Clustering

hawkBit is able to run in a cluster with some constraints. This guide provides insights in the basic concepts and how to setup your own cluster. You can find additional information in the hawkBit runtimes’s README.

Big picture

Events

Event communication between nodes is based on Spring Cloud Bus and Spring Cloud Stream. There are different binder implementations available. The hawkbit Update Server uses RabbitMQ binder. Every node gets his own queue to receive cluster events, the default payload is JSON. If an event is thrown locally at one node, it will be automatically delivered to all other available nodes via the Spring Cloud Bus’s topic exchange:

Via the ServiceMatcher you can check whether an event happened locally at one node or on a different node. serviceMatcher.isFromSelf(event)

Caching

Every node is maintaining its own caches independent from other nodes. So there is no globally shared/synchronized cache instance within the cluster. In order to keep nodes in sync a TTL (time to live) can be set for all caches to ensure that after some time the cache is refreshed from the database. To enable the TTL just set the property “hawkbit.cache.global.ttl” (value in milliseconds). Of course you can implement a shared cache, e.g. Redis. See CacheAutoConfiguration

Schedulers

Every node has multiple schedulers which run after a defined period of time. All schedulers always run on every node. This has to be kept in mind e.g. if the scheduler executes critical code which has to be executed only once.

Known constraints

UI sessions

As of today hawkBit is not storing user sessions in a shared, cluster wide cache. Session is only bound to the node where the login took place. If this node is going down for whatever reason, the session is lost and the user is forced to login again. In case that’s not an option, you can help yourself by introducing a shared session cache based on e.g. Redis. Furthermore hawkBit is not supporting session stickiness out of the box either. However most of the well known load balancer out there can solve this issue.

Caching of download IDs

The downloadId is generated and stored in the DownloadIdCache. It is used for downloading an artifact. In hawkBit exists an interface called “DownloadIdCache” and one implementation of it: “DefaultDownloadIdCache”. This default implementation can’t be used within a cluster. Its containing data is only available inside one node and can’t be shared with other nodes. E.g. the downloadId which is stored in this cache after authentication on node A can only be used for downloading the artifact by node A. In a cluster-capable environment this fact can lead to issues as it could happen, that the downloadId is stored on node A and node B would like to download the artifact by means of the downloadId which is not available on node B. To solve this issue you can use a cluster-shared cache e.g. Redis or create a new cluster-aware implementation of the interface “DownloadIdCache”.

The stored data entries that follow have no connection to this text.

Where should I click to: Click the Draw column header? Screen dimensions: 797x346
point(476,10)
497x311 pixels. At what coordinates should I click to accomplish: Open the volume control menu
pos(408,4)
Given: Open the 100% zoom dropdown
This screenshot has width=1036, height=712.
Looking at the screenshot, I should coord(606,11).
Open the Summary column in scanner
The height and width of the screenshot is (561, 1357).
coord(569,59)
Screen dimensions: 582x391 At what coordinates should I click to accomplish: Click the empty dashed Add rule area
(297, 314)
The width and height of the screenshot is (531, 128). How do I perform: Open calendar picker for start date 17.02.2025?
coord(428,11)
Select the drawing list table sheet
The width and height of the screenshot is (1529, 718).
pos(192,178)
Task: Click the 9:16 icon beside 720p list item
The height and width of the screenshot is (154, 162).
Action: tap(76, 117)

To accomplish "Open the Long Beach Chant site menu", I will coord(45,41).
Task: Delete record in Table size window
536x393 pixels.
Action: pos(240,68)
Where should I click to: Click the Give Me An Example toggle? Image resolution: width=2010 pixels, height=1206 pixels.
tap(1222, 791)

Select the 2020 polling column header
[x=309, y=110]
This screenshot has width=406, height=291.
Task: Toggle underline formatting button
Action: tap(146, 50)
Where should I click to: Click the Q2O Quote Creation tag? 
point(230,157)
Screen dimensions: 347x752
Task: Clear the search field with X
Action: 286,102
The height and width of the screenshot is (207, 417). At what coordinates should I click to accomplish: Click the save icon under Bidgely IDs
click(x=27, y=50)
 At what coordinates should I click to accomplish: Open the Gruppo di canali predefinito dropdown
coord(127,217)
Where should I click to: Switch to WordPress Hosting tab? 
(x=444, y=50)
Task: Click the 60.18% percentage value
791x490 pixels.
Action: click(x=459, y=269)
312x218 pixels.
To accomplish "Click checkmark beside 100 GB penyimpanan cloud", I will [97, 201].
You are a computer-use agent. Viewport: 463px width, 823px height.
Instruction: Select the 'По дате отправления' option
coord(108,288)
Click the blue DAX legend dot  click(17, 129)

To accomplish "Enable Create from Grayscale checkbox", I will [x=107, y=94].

Denial-of-Service (DoS) filter

hawkBit owns the feature of guarding itself from DoS attacks, a DoS filter. It reduces the maximum number of requests per seconds which can be configured for read and write requests. This mechanism is only working for every node separately, i.e. in a cluster environment the worst-case behaviour would be that the maximum number of requests per seconds will be increased to its product if every request is handled by a different node. The same constraint exists with the validator to check if a user tried too many logins within a defined period of time.